History

United Kingdom
- Name: Hebe
- Namesake: Hebe (mythology)
- Builder: Leith
- Launched: 1804
- Captured: 1814

General characteristics
- Tons burthen: 266, or 267, or 26787⁄94 (bm)
- Armament: Hired armed ship:18 × 18-pounder carronades + 2 × 6-pounder guns; 1813:14 × 18-pounder carronades; 1814:2 × 6-pounder guns;

= Hebe (1804 ship) =

Hebe was launched in 1804 at Leith. From 27 April 1804 to 30 October 1812 she served the Royal Navy as a hired armed ship and transport. She spent her entire naval career escorting convoys to the Baltic. Afterwards, she became a transport that an American privateer captured in March 1814.

==Career==
Hebe first appeared in Lloyd's Register (LR) in 1804.

| Year | Master | Owner | Trade | Source |
|---|---|---|---|---|
| 1804 | T.Bishop | Strachan | Leith transport | LR |
| 1805 | Bishop | Strachan | Leith: government service | RS |

In February 1804 she escorted seven whalers from Leith, bound for Davis Strait and the British northern whale fishery. One was .

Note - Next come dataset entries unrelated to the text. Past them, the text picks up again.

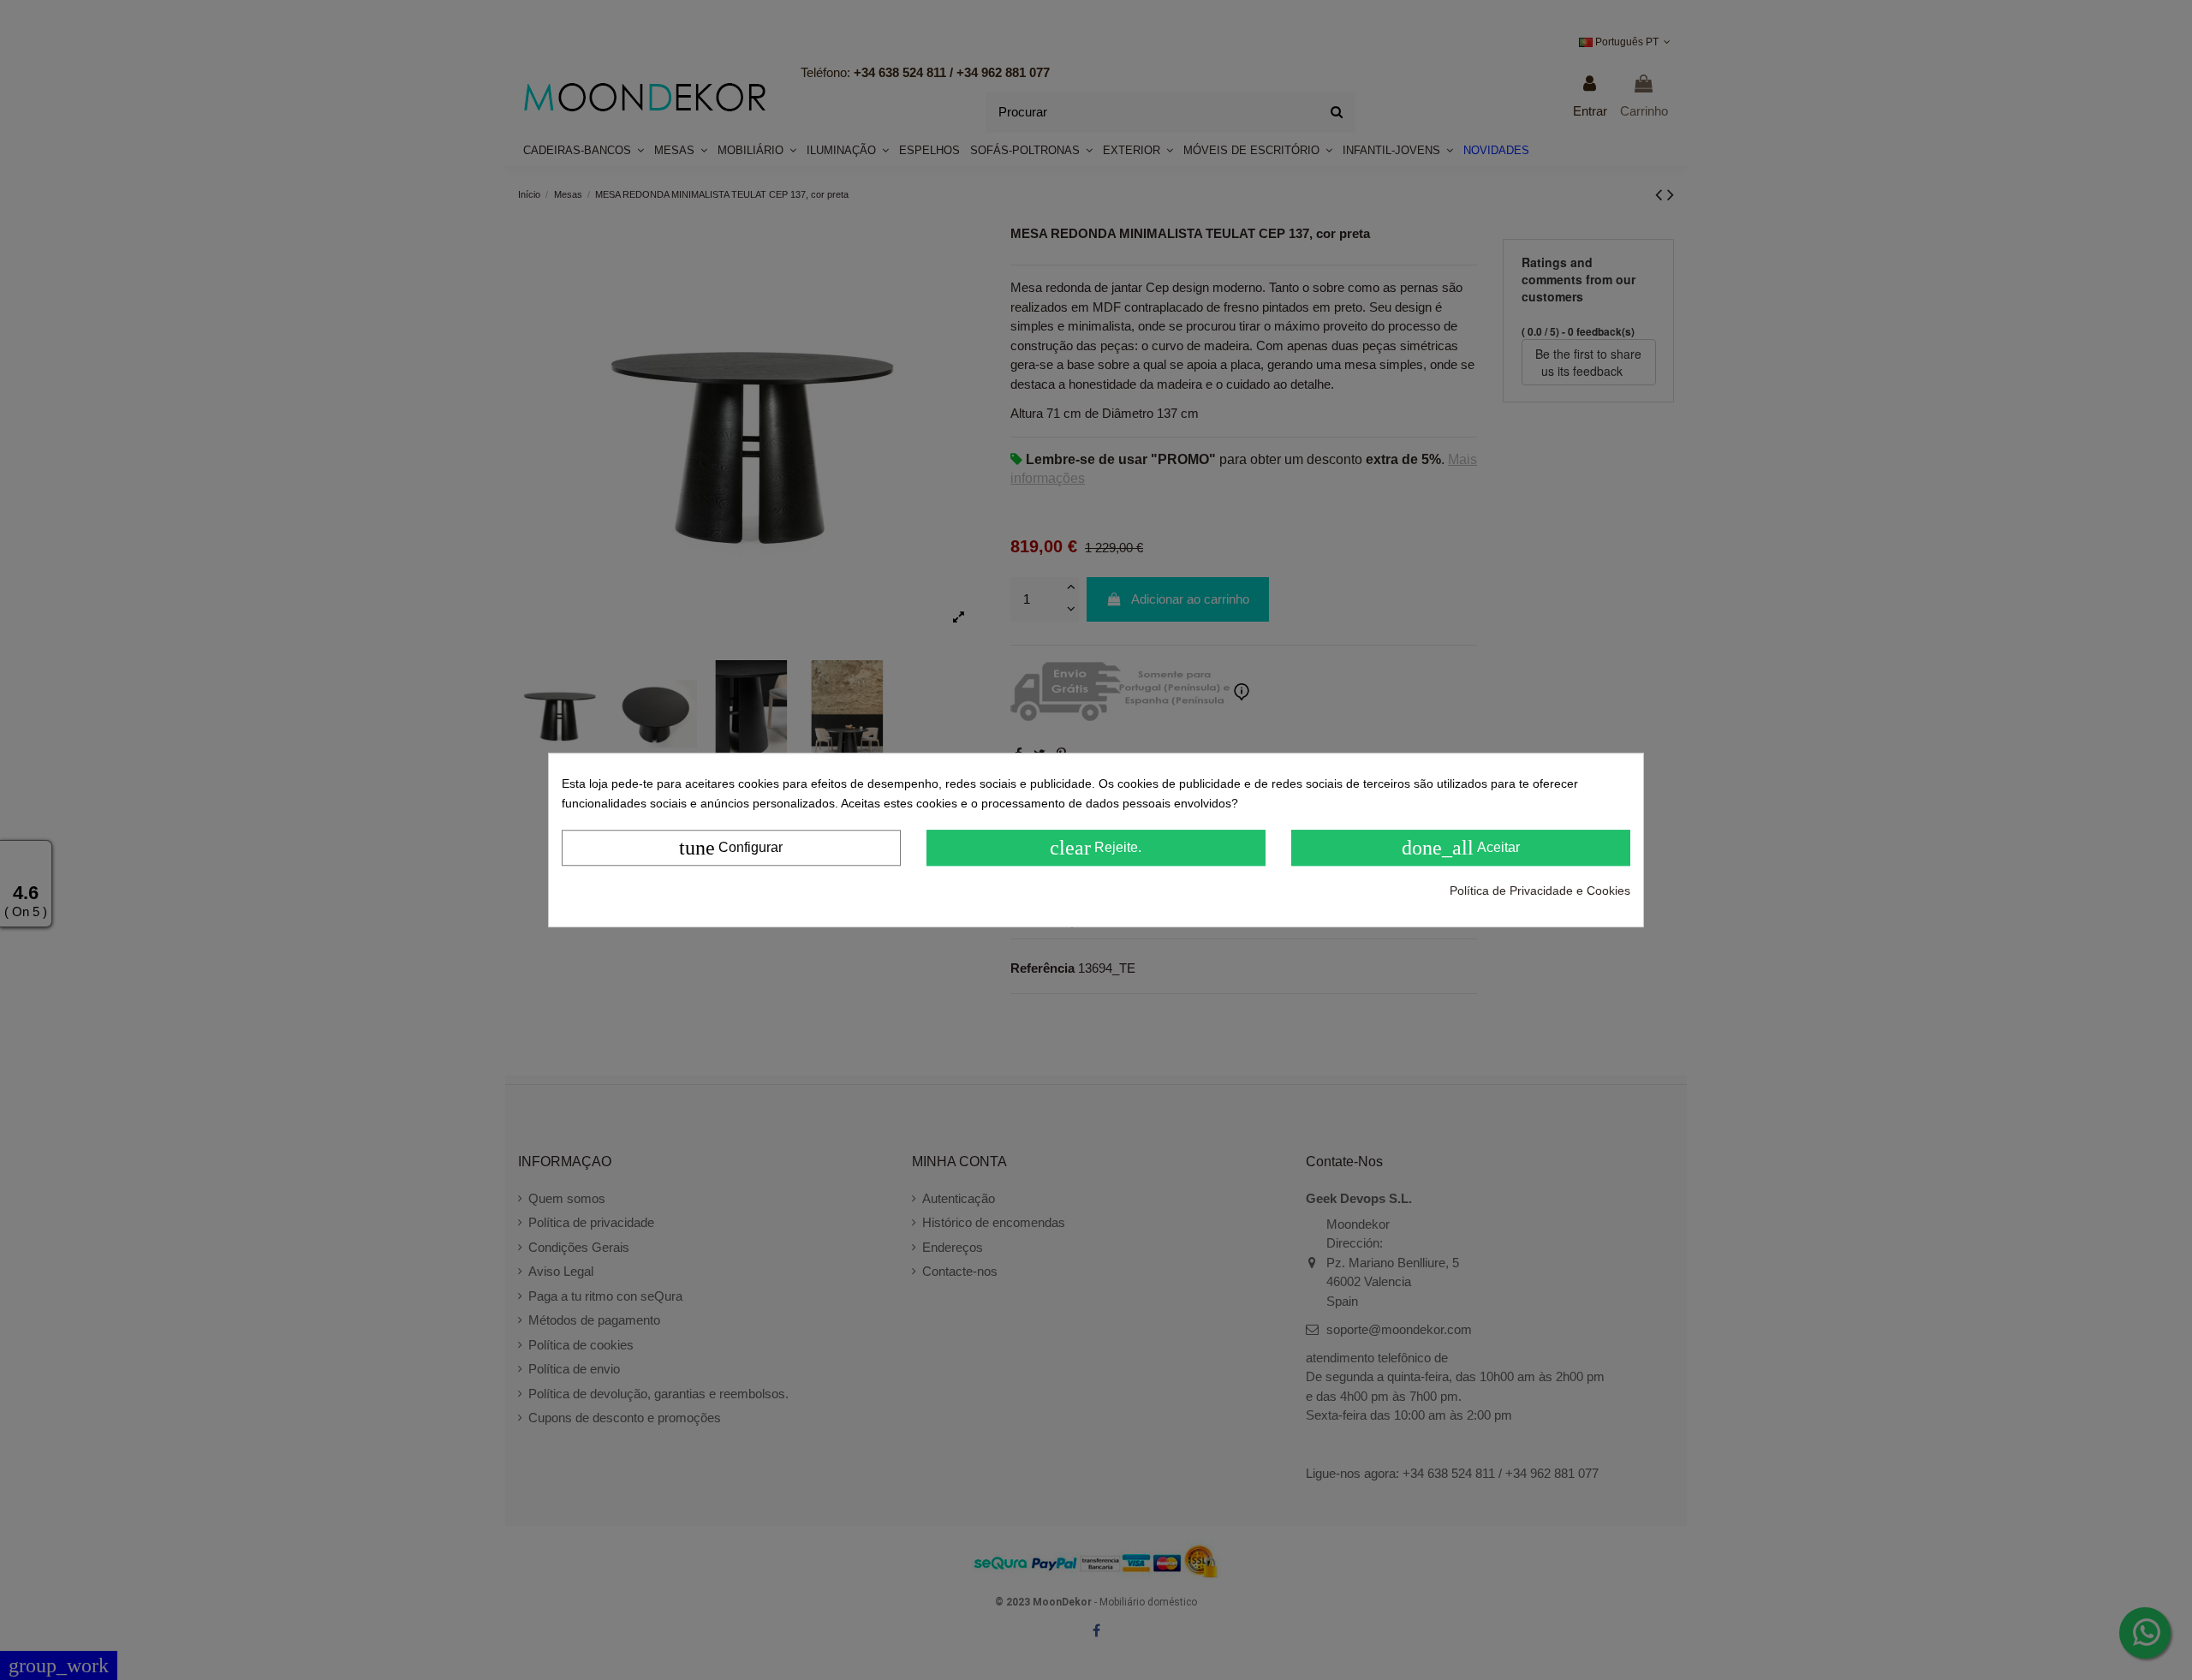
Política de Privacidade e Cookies (1540, 890)
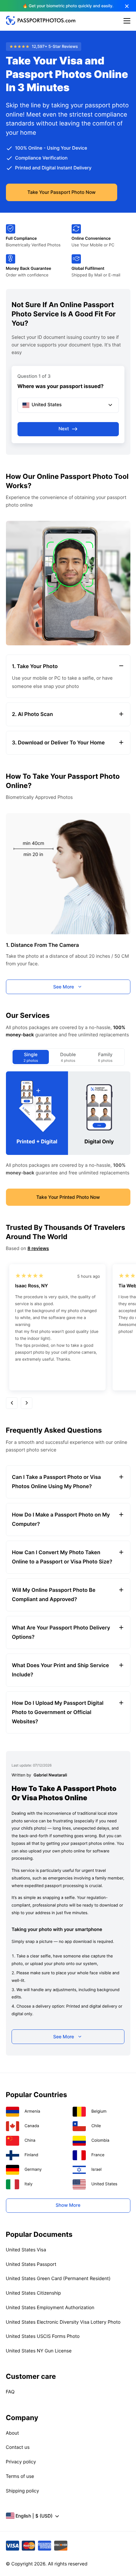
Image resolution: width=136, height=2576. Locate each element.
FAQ (10, 2392)
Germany (33, 2169)
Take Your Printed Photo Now (68, 1197)
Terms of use (20, 2476)
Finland (31, 2154)
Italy (28, 2183)
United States (104, 2183)
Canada (31, 2125)
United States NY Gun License (39, 2351)
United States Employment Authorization (50, 2307)
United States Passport (31, 2264)
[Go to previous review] (11, 1403)
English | (34, 2516)
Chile (96, 2125)
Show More (67, 2205)
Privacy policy (21, 2462)
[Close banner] (126, 6)
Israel (96, 2169)
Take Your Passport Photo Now (61, 192)
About (12, 2433)
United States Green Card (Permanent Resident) (58, 2278)
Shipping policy (22, 2491)
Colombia (100, 2140)
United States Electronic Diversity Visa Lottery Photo (63, 2322)
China (29, 2140)
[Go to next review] (26, 1403)
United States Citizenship (33, 2293)
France (98, 2154)
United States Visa (26, 2250)
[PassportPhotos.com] (40, 23)
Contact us (18, 2447)
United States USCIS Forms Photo (43, 2336)
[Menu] (126, 21)
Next (63, 429)
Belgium (99, 2111)
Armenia (32, 2111)
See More (63, 986)
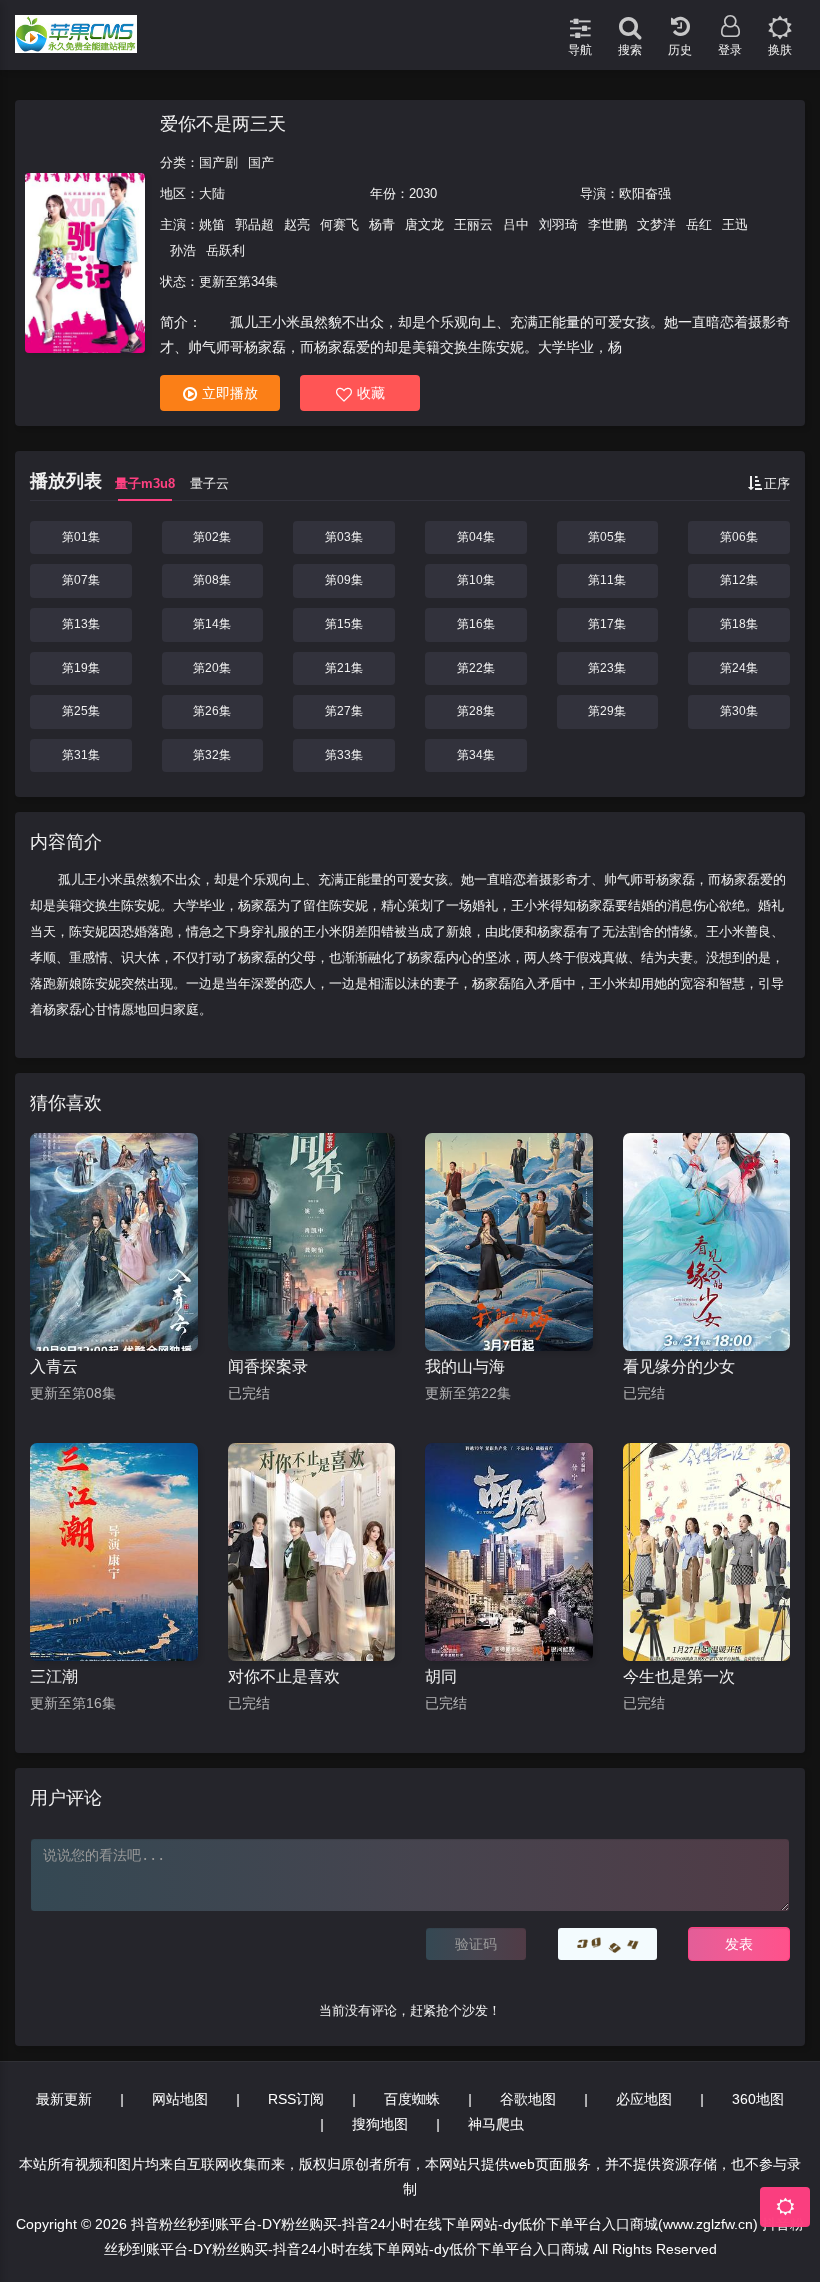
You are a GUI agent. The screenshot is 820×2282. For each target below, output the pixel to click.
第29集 (607, 711)
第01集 (81, 537)
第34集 (476, 755)
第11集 (607, 580)
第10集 (476, 580)
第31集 (81, 755)
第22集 (476, 668)
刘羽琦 (558, 224)
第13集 (81, 624)
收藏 (371, 393)
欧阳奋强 (645, 193)
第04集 (476, 537)
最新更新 (64, 2099)
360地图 (758, 2099)
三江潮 (54, 1676)
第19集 (81, 668)
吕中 (516, 224)
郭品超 (254, 224)
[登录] (730, 20)
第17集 (607, 624)
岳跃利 (225, 250)
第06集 (739, 537)
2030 (423, 193)
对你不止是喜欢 (284, 1676)
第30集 (739, 711)
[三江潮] (114, 1552)
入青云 (54, 1366)
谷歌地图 (528, 2099)
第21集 (344, 668)
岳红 (699, 224)
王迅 (735, 224)
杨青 (382, 224)
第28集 (476, 711)
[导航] (580, 20)
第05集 (607, 537)
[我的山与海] (509, 1242)
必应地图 (644, 2099)
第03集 (344, 537)
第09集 (344, 580)
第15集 (344, 624)
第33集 (344, 755)
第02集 (212, 537)
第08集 (212, 580)
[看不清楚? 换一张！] (608, 1944)
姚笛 (212, 224)
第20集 (212, 668)
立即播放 (230, 393)
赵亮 (297, 224)
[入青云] (114, 1242)
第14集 (212, 624)
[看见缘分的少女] (707, 1242)
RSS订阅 (296, 2099)
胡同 (441, 1676)
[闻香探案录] (312, 1242)
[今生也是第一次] (707, 1552)
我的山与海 (465, 1366)
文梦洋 (656, 224)
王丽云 (473, 224)
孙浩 (183, 250)
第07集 (81, 580)
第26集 (212, 711)
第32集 (212, 755)
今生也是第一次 (679, 1676)
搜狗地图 (380, 2124)
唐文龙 (424, 224)
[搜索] (630, 20)
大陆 (212, 193)
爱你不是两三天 (223, 124)
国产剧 (218, 162)
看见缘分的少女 (679, 1366)
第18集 (739, 624)
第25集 (81, 711)
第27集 (344, 711)
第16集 (476, 624)
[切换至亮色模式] (780, 20)
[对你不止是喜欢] (312, 1552)
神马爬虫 (496, 2124)
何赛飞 (339, 224)
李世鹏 (607, 224)
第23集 (607, 668)
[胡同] (509, 1552)
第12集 (739, 580)
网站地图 (180, 2099)
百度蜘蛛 (412, 2099)
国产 (261, 162)
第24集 (739, 668)
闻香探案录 (268, 1366)
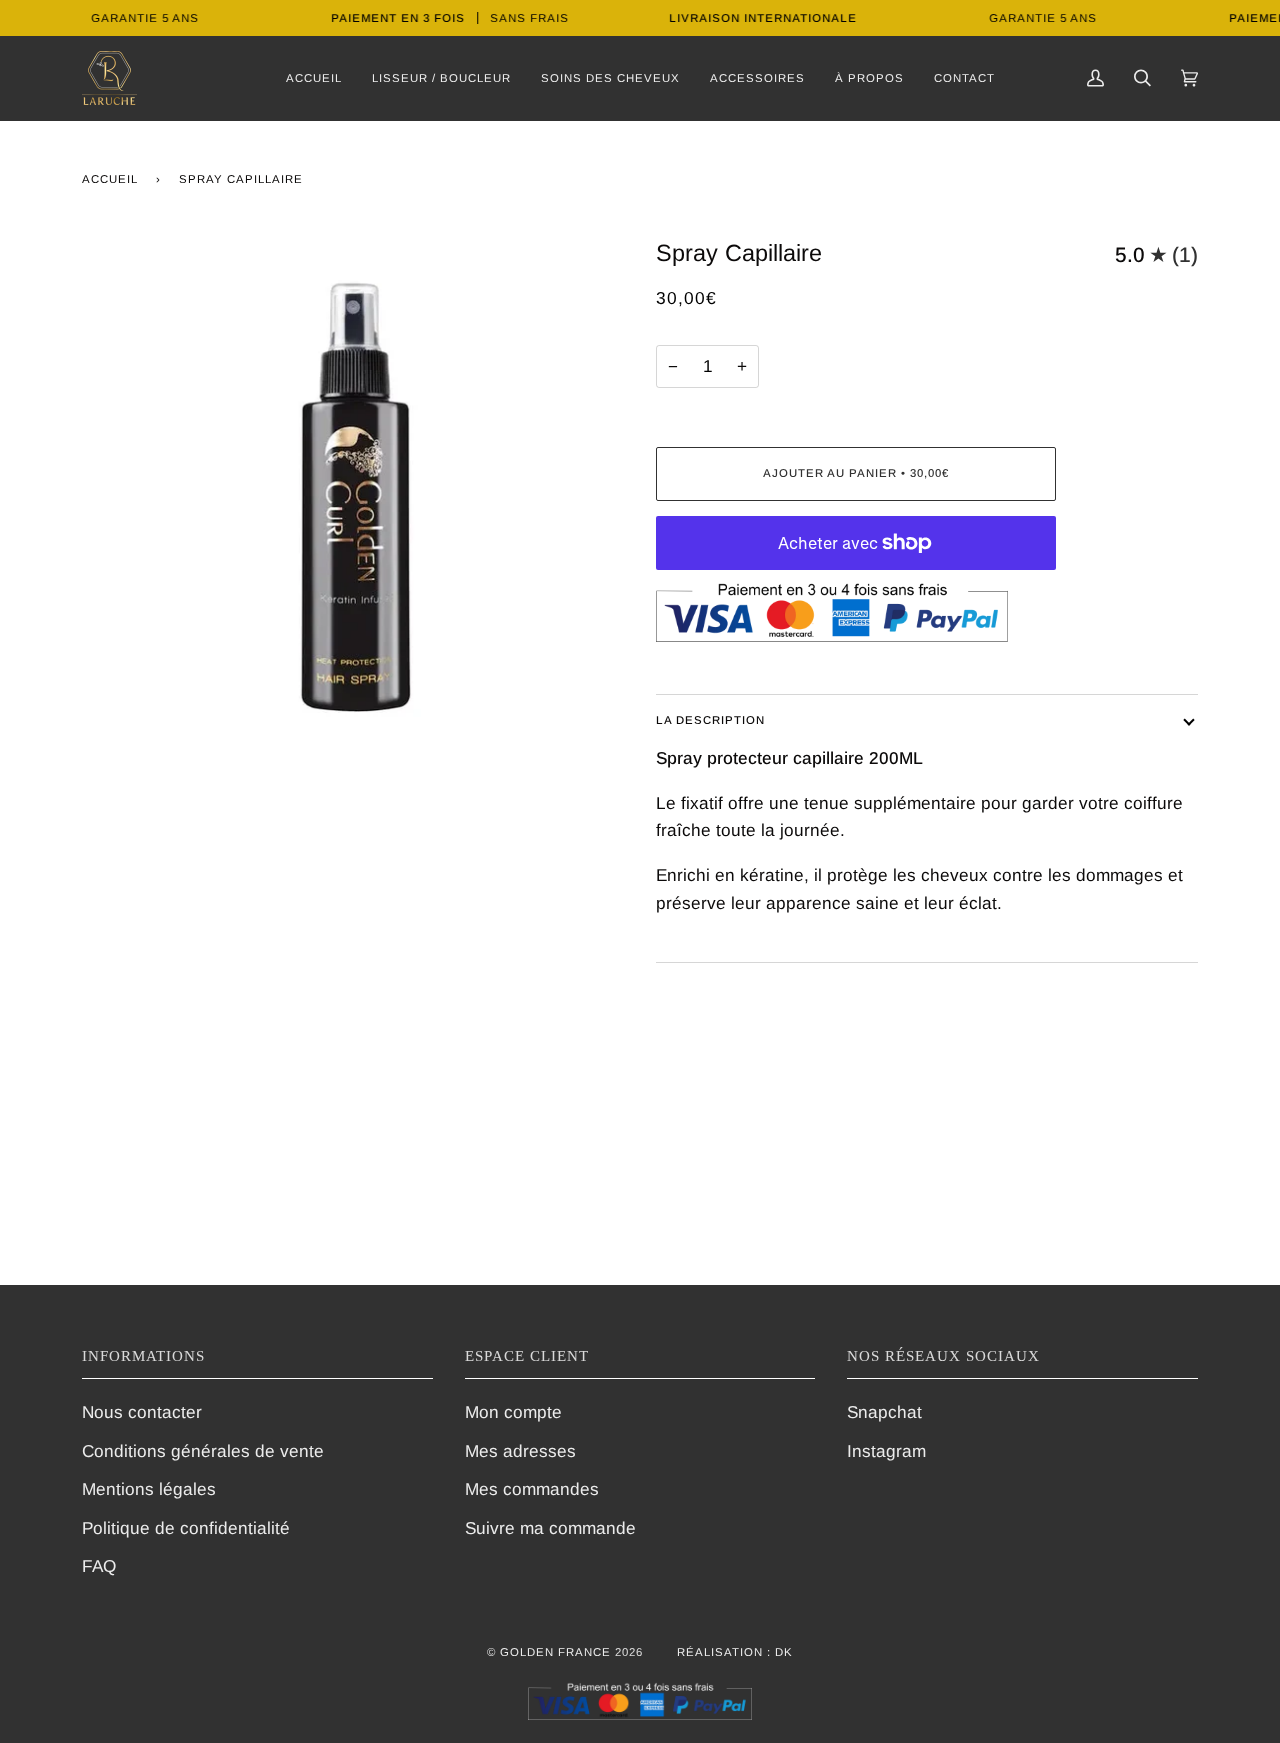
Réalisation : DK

From August 1807 Hebe formed part of Admiral Gambier's inshore squadron for the second battle of Copenhagen. On 23 August, Hebe was part of the advance squadron, which took up position near the entrance to the harbour. An engagement of four hours ensued between the squadron and the Danes, who marshaled the Crown Battery, floating batteries, three praams of 20 guns each, some 30 gunboats, and block ships. The shallowness of the water prevent the Royal Navy from bringing in any large ships to support the advance squadron of brigs, sloops, and ketches. Eventually the British withdrew.

| Year | Master | Owner | Trade | Source |
|---|---|---|---|---|
| 1813 | T.Bishop J.Strachan | Strachan | Leith transport | LR |
| 1814 | J.Strachan | Strachan | Leith–London | LR |

==Fate==
Hebe was captured in 1814. In March the American privateer Surprize captured Hebe, of Leith, which had been carrying naval stores from Halifax, Nova Scotia to Bermuda. (Note: Surprize was a schooner of 302 tons (bm), commissioned in Baltimore. She was armed with 10 guns and had a crew of 120 men under the command of Captain Clement Cathell. On her first cruize, under Cathell's command, she captured 41 British vessels, of which 11 arrived in American ports.)

A US newspaper story reported that Hebe had been carrying coal, lumber, etc., and that Surprize, of Baltimore, had sent her into a southern port. Surprize was three days out of the Chesapeake when she captured Hebe.

Hebe arrived at North Carolina. LR for 1815 carried the annotation "captured" beneath her name.